Take the line with "The image size is (744, 434)." and every line after it in the entries below, and set them down exactly, without any pictures.

[SUPPLIED RECORDS]
========================================================================

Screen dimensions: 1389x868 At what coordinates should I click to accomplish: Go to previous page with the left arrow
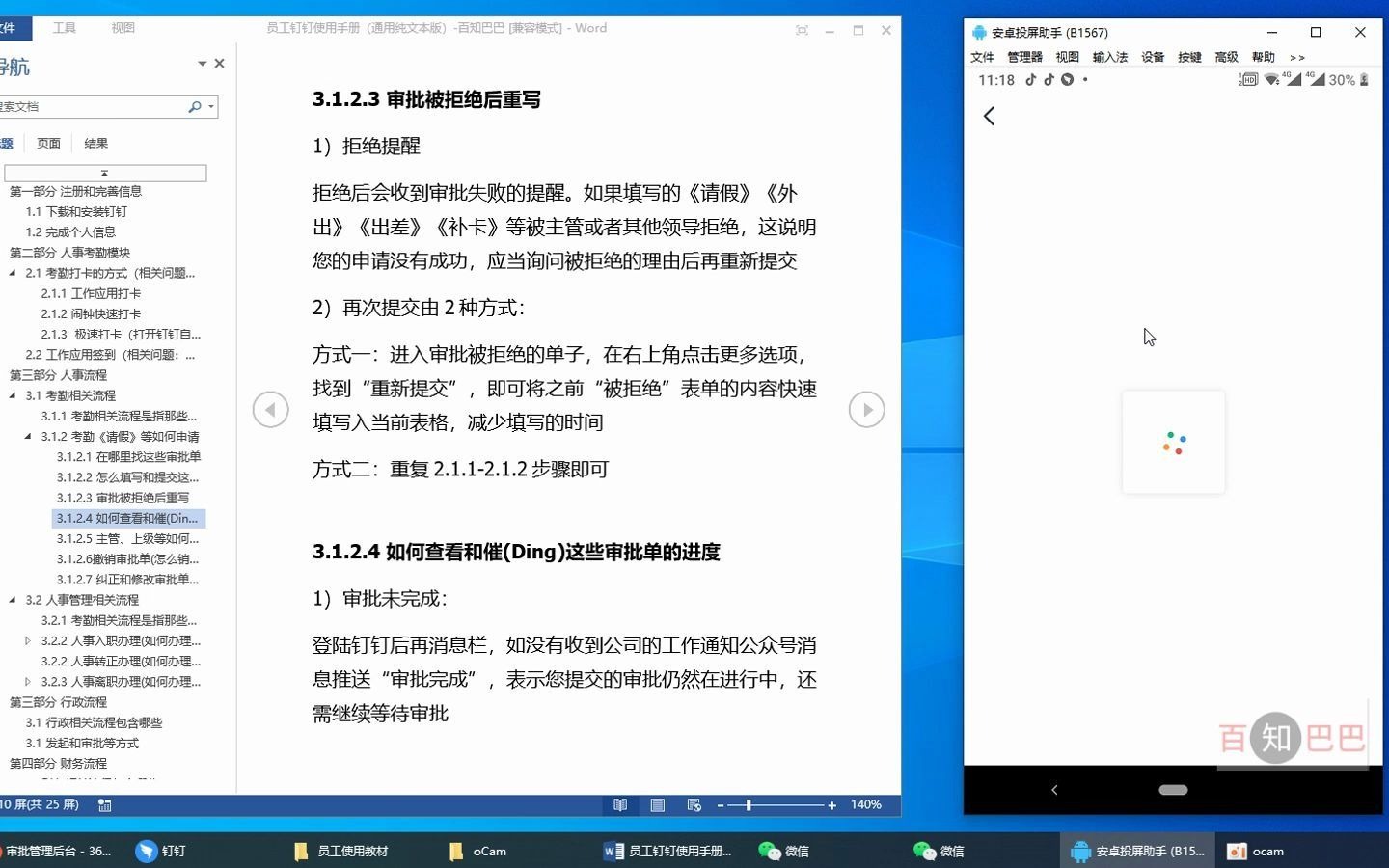point(271,409)
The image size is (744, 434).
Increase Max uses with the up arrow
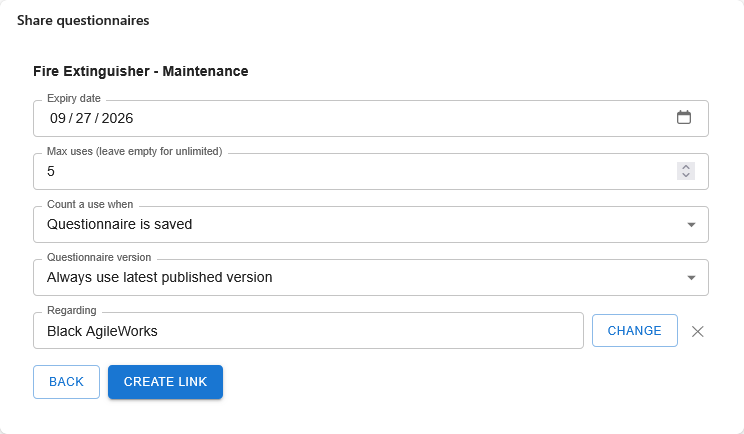[686, 167]
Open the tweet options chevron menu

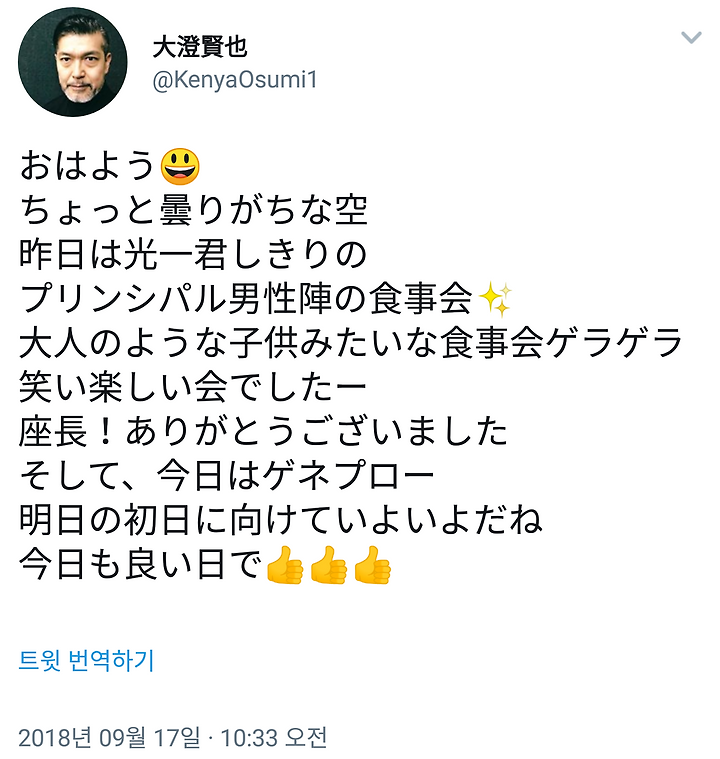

========================================================================

[EXERCISE ANSWER]
The image size is (744, 434).
Increase Max uses with the up arrow
[686, 167]
Open the tweet options chevron menu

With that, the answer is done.